Important note: advancement has bemoaned its lack of diversity for years. Many CASE sessions have focused on it, but our numbers have hardly budged. One tremendous way to demonstrate leadership in 2022 is to offer to mentor someone who wouldn’t normally land in your office and should have a chance to be there. Student alumni boards and annual giving callers can be a terrific and easy place to start.

Seek & Accept Feedback, Then Report Back

If you’ve ever had a 360, you know they can be rough – inevitably a few comments hit sore spots. You learn things about yourself you didn’t necessarily want to know. And, they’re invaluable. Because when you take constructive feedback to heart, you always grow.

Consider conducting your own informal 360 – asking select people who affect your work, and whose work you affect, just a few questions like:

  • What do you see as my strengths and are there any ways I should grow them?
  • What do you see as my blind spots or an area that I might improve?
  • How might I better support your goals?

And then, for giant extra leadership credit, get back to people later and say exactly what you’ve implemented and how it’s helping.
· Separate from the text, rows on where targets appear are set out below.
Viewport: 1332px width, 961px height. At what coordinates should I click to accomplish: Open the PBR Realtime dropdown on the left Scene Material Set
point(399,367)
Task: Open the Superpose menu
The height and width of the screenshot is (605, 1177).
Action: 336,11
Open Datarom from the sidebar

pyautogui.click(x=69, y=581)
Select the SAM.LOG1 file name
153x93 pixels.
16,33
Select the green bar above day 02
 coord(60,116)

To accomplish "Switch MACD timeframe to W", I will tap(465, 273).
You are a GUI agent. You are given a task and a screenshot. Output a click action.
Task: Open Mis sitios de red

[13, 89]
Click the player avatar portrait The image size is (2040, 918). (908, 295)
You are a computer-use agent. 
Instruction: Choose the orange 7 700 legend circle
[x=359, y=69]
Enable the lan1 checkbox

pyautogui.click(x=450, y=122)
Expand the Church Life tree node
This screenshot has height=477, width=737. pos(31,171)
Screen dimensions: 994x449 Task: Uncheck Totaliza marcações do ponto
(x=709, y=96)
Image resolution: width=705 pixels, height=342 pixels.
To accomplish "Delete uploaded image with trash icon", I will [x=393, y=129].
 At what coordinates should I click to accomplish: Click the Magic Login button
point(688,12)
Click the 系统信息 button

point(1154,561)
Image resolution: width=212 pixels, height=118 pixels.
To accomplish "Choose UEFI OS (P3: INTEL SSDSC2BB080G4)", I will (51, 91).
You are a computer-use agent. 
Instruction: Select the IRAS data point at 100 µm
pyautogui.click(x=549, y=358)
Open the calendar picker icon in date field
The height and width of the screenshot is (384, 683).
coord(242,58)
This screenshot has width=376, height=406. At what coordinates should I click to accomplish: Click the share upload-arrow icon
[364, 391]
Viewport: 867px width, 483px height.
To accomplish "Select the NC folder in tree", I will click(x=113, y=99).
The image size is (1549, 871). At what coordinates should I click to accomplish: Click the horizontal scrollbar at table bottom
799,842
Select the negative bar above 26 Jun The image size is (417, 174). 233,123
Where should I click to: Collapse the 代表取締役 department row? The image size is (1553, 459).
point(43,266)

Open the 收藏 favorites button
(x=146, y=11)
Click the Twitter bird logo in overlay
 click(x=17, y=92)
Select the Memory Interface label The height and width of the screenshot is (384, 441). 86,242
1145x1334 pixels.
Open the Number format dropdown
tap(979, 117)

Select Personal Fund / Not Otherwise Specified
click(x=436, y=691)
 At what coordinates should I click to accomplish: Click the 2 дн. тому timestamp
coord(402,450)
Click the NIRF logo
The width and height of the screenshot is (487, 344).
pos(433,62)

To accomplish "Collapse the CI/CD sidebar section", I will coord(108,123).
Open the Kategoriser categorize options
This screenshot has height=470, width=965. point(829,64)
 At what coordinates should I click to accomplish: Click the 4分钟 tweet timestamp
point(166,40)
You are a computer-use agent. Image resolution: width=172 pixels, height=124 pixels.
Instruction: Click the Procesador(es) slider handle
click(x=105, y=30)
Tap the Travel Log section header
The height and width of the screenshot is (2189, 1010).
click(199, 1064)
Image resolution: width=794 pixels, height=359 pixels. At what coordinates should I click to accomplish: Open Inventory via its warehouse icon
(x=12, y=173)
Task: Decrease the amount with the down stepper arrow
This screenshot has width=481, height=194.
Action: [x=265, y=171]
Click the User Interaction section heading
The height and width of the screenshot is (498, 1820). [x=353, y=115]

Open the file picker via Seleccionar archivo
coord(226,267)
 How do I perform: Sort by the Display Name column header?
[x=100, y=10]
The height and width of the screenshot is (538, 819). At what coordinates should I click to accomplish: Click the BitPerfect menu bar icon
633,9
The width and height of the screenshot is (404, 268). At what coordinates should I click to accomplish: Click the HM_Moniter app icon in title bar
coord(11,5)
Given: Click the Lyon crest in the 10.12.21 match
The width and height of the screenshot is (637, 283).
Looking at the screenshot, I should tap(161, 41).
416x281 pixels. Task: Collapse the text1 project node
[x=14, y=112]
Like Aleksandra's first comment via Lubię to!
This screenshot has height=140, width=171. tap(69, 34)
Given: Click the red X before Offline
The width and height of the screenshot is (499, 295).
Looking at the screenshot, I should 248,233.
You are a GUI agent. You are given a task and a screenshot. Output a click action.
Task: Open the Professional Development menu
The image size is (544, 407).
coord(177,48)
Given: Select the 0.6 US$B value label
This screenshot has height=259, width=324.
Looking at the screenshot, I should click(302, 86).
When people know they’ve helped, they’ll help more!

Have the Career Conversation…Often

Sometimes, managers are doing their best to keep their heads above water – to support their team and their dean, to raise plenty of money themselves, keep everyone above and below informed. Most mean to be wonderful career curators but sometimes it falls to the bottom. You can help determine your own destiny! Choose a bullet point for your next agenda with your manager:

  • What would you like to learn – and why
  • Project that could help you grow – and what you could bring to it
  • Experience you’d like to have – and how it could help the team

The fun here is that you’re getting coached – and you’re being a coach. You’re helping your manager to coach you.

Harvard’s Brittany Wilhelm suggests making this a regular part of your meeting agendas. “Not only does this help break through the anxiety of broaching the subject, it normalizes the conversation so that you and your manager are always, obviously, talking about how you can add value to the organization and build your career.”

CARE

Leadership is love. Stay with me!

Every advancement leader I spoke to mentioned how deeply they appreciate – how much they notice – the people on their teams who simply love what they do. Love their donors, love their work, love learning, love the university, love their colleagues.

And okay, if “love” is too strong for you, go with “genuinely, energetically like.”

People who wake up and want to do their job, want to do it always better because they just care – those are leaders. No matter their position or their pay.

Leaders are people to whom others listen, who have earned influence, who others want to follow.

As CalPoly’s Zack Smith says, “You want torch carriers. I’m looking for owners of vision, owners of culture, people who contribute to it on a daily basis.”

Good luck to you, leader! If you’ve read this far, you care. Take one or several or many of these actions and you will see results. Please let me know when you do! Your example matters.